April Issue 2009

By | Arts & Culture | Published 11 years ago

A crowd of young and old infuses the autumnal night air with enthusiasm and laughter that is infectious. Families have turned out in all their finery at Karachi’s Hindu Colony to celebrate Navratri — a festival to pay homage to the Hindu goddess, Devi. The festivities are spread over nine nights — in keeping with the concept of “nav” (nine) and “ratri” (nights) — and are primarily devoted to the worship of the nine forms of the goddess in order to attain the heights of godliness.

To add a touch of the sacred to this celebration, a street performance is staged for the crowds. The antediluvian epic of the battle of the gods, from the Ramayana, is recreated. Actors draped in deities’ robes, their faces dusted with powder and paint of all hue that turns them into mythical characters from the ancient Vedas, enter the arena. As the action begins, and the characters come to life, the audiences are transported to another time, another place.

But for the actors, this drama transcends the concept of merely enacting a role. It is inherently a spiritual exercise: An actor is not only playing a role; he is, in a sense, emulating a god, which to him is a rare honour. It is not surprising then that many men from the community volunteer to act in these mythological plays. Incidentally, all the characters are played by men, even the female ones. Traditionally, the women’s roles are enacted by younger boys, much in the tradition of Shakespearean theatre. The only notable contribution from the women is the provision of the colourful costumes. With the help of an elderly man within the community who has been engaged in this activity for several years now, they stitch an elaborate wardrobe for the actors, all in vibrant colours and shimmering fabric — to match the magnificence of the godheads.

boys_makeup2The beauty of the the entire Navratri nautanki is the unified effort the members of the community display in preparation for the plays.
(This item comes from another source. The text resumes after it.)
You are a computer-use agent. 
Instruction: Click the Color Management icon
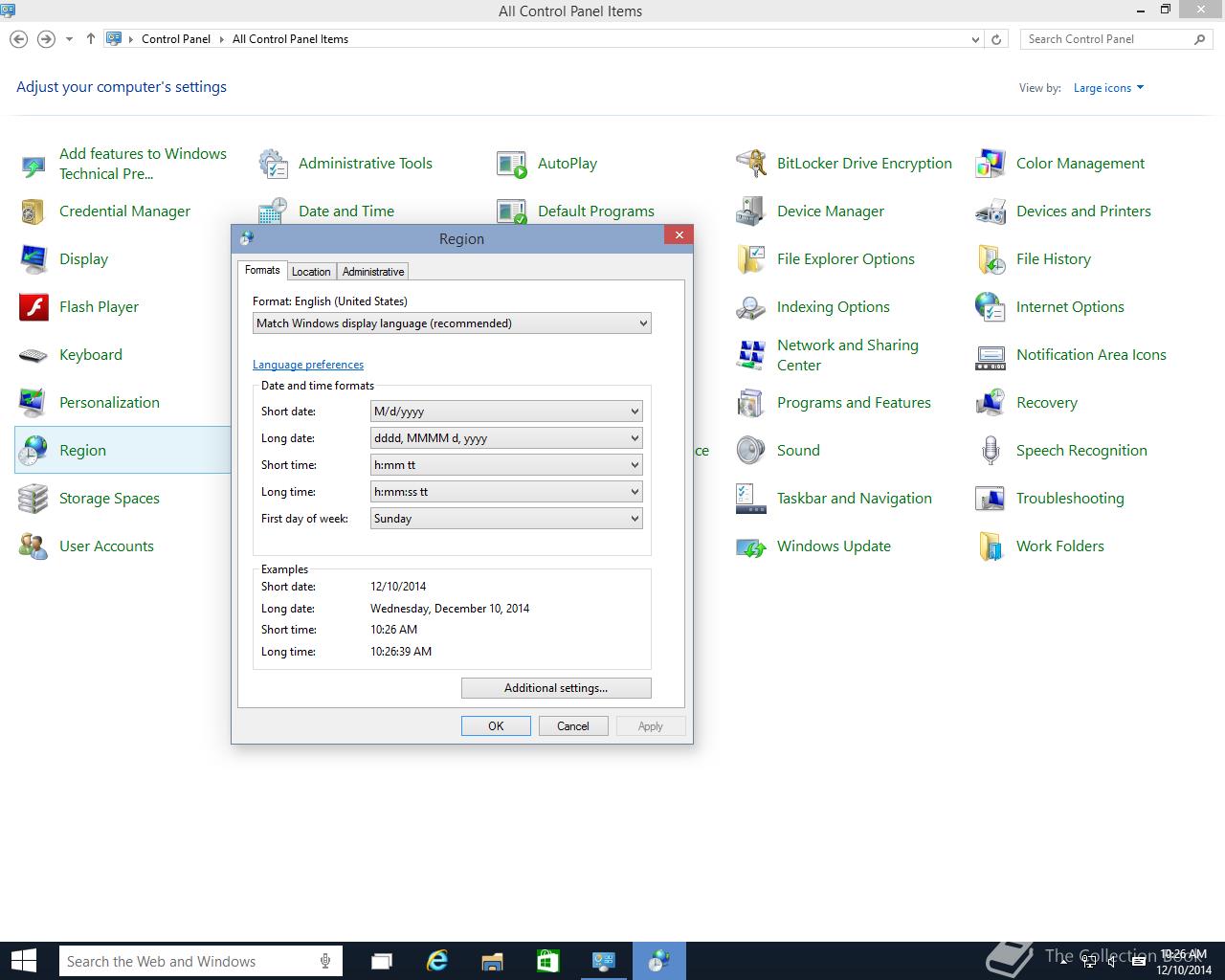tap(991, 164)
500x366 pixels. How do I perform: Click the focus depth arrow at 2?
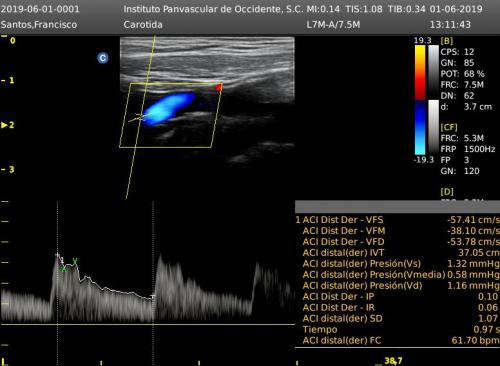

Despite insufficient funds due to the relatively small number of worshippers paying patronage at the mandirs, they put up an impressive performance. The props and wardrobe for the street theatre are purchased with whatever little the mandir coffers can dole out and also the donations from the families who put their boys forward to participate.

Beginning with the birth of Rama, the night-long performances recount tales of the battle between good and evil and the ultimate defeat and destruction of Ravana (the demon king) at the hands of the valiant Rama.